## Instructions to follow
Every line of the records below that holds the word "computer" belongs in the answer.

Segment Start: Materials provided

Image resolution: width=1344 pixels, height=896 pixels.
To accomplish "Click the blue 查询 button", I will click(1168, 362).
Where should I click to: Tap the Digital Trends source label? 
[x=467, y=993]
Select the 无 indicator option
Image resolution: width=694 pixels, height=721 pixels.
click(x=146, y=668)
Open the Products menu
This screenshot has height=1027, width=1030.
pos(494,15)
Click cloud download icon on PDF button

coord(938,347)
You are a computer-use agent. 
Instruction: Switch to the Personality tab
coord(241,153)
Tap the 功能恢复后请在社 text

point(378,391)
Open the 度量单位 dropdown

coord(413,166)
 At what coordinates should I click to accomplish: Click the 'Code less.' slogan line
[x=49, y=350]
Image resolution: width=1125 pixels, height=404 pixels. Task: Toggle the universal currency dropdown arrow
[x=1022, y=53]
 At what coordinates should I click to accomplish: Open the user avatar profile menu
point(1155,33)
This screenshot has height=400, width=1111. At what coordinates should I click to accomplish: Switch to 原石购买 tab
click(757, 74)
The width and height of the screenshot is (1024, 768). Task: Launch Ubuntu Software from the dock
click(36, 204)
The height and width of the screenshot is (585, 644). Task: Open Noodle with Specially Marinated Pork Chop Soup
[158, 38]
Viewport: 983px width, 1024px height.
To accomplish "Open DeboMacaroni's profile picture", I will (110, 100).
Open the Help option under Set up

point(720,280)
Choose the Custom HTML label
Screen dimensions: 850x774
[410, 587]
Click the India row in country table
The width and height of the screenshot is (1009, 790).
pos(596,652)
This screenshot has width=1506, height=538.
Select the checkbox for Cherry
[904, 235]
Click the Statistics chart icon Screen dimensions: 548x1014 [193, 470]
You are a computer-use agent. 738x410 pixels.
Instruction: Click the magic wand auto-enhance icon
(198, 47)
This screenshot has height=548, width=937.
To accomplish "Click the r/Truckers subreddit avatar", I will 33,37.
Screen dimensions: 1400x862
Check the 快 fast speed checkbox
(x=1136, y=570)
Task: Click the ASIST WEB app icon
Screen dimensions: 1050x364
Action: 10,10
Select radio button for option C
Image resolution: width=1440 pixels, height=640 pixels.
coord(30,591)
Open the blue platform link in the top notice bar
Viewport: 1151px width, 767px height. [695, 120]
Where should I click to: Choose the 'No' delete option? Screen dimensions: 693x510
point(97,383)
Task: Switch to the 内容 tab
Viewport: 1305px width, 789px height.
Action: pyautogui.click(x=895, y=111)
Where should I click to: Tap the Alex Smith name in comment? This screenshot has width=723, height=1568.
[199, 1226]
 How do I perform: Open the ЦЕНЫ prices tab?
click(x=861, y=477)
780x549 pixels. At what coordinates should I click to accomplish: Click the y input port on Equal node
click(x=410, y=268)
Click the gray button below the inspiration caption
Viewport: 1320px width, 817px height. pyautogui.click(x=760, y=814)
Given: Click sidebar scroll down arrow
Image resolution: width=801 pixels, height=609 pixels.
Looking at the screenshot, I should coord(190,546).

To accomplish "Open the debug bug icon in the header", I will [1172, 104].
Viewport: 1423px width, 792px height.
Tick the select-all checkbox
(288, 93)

Segment End: Materials provided

## Answer to this problem
You are a computer-use agent. 
You are a computer-use agent. 738x410 pixels.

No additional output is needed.